That’s very different from what Team UPC blogs are saying. Consider what the Dutch team is saying in its blog. To quote: “The Spanish parliament will vote today on a non-binding motion of the socialist opposition party PSOE, which calls on the government to reconsider joining the Unitary Patent system.”
Now compare this to the headline which is a quote from one side only, without even an attribution. It says “Parliament votes in favour of Spain joining Unitary Patent system”
How many people fell for it? How many people passed (e.g. retweeted) such false statements and never corrected these, even once they realised these statements were misleading at best? From what we could gather this past week, the fake news is now a sort of consensus, so British and German politician might easily be fooled/bamboozled into the idea that Spain is no longer a barrier to the UPC.
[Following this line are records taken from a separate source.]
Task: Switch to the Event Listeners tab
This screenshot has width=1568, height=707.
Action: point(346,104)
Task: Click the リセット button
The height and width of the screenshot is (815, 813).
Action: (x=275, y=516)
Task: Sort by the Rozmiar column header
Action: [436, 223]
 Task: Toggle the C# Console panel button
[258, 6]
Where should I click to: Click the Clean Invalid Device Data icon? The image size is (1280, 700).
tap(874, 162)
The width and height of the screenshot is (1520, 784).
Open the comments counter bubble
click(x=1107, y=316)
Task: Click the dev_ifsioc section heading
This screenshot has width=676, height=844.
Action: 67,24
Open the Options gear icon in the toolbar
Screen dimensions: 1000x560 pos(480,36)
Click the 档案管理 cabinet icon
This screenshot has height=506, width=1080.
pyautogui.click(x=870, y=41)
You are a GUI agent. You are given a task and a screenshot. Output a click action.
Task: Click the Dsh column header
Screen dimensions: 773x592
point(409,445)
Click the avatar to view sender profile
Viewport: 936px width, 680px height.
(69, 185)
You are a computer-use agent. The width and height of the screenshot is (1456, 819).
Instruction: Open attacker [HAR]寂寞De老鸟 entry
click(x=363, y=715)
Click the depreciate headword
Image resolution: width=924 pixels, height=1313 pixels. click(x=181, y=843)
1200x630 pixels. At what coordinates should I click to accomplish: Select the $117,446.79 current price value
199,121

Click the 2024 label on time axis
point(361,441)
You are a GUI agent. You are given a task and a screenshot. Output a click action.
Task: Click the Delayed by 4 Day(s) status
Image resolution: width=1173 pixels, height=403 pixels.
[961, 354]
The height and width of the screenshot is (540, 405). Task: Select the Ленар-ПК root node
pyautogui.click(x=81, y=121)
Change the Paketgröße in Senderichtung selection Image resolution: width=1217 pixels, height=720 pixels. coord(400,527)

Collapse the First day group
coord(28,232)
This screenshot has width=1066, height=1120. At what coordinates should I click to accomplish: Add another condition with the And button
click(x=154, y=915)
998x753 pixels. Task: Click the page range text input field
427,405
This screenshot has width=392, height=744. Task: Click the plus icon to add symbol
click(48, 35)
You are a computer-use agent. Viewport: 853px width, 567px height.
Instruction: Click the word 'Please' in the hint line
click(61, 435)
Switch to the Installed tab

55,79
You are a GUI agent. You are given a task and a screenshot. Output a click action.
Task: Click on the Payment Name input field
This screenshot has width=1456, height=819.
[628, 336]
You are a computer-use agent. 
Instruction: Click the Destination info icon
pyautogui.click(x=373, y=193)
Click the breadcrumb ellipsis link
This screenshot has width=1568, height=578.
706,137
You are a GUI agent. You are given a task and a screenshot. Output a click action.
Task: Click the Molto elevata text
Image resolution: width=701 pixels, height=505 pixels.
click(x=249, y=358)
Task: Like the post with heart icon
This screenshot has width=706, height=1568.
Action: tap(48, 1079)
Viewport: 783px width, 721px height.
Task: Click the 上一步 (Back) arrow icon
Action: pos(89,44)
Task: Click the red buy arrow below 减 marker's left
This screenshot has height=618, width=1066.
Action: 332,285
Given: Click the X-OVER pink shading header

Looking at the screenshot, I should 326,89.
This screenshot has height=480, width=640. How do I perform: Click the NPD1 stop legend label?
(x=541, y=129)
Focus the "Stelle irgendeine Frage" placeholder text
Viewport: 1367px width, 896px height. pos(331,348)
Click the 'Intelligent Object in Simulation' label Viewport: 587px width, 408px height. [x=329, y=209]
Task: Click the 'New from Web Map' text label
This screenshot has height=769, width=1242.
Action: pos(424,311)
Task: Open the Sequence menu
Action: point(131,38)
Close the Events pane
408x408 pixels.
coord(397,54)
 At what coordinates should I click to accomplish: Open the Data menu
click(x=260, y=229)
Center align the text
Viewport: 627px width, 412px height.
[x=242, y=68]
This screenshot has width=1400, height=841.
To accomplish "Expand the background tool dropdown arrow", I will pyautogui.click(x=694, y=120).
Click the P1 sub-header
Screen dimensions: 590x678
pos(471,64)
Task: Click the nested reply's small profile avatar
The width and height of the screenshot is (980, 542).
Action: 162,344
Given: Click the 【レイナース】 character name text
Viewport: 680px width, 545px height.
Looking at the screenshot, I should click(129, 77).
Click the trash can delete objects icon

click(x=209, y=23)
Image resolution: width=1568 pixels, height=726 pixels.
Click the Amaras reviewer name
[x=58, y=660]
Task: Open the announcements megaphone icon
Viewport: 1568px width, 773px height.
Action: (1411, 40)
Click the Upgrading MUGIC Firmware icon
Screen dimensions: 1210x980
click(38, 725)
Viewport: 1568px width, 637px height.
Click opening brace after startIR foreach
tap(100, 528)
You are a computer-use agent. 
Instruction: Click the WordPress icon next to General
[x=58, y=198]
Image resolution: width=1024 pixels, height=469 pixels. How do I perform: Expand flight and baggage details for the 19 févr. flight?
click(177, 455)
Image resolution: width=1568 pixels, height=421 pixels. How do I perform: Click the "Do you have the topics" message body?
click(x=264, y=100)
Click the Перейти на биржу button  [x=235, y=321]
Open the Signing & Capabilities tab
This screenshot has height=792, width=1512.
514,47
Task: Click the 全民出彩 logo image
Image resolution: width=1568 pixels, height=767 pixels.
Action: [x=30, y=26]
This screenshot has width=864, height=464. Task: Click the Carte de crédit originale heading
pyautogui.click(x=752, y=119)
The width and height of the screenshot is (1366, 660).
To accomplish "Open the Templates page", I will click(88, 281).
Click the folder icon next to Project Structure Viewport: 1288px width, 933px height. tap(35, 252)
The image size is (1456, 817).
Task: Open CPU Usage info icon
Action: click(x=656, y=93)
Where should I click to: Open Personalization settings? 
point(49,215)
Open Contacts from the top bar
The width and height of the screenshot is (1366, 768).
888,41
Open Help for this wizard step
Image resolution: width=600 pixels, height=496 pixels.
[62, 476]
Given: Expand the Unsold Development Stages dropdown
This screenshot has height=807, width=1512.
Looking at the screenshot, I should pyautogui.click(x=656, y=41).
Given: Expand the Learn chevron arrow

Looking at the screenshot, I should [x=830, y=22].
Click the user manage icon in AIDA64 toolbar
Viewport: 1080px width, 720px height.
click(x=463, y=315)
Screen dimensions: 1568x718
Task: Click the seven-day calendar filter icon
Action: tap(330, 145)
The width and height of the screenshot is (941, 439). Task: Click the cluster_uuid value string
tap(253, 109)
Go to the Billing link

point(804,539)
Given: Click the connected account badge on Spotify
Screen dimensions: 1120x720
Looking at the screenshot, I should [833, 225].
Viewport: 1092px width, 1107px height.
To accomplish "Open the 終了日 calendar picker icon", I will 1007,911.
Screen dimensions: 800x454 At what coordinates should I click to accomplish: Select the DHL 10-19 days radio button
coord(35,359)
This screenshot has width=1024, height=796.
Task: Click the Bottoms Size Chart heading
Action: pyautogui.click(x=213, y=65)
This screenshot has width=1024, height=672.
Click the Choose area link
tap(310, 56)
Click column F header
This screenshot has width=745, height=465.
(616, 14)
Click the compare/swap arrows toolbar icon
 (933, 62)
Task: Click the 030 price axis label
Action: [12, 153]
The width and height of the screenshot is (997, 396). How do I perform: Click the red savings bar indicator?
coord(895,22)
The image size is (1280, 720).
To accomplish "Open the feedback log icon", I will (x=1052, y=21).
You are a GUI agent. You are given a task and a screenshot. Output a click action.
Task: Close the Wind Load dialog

“UPC would be highly damaging to Spanish companies as the vast majority of them are small and currently not susceptible to ruinous litigation from other countries — something that only the UPC would facilitate.”Watch another new blog post of UPC lobbyists, again a selective quote that’s being cast as fact: “It is detrimental to Spain to stay outside the Unitary Patent system”
This is of course an utter lie right there in the headline. First of all, Spain would not stay out of the UPC if there was no Unitary Patent to begin with. The lobbyists pretend it’s inevitable, but they are liars. It’s a lobbying technique. But more to the point, UPC would be highly damaging to Spanish companies as the vast majority of them are small and currently not susceptible to ruinous litigation from other countries — something that only the UPC would facilitate.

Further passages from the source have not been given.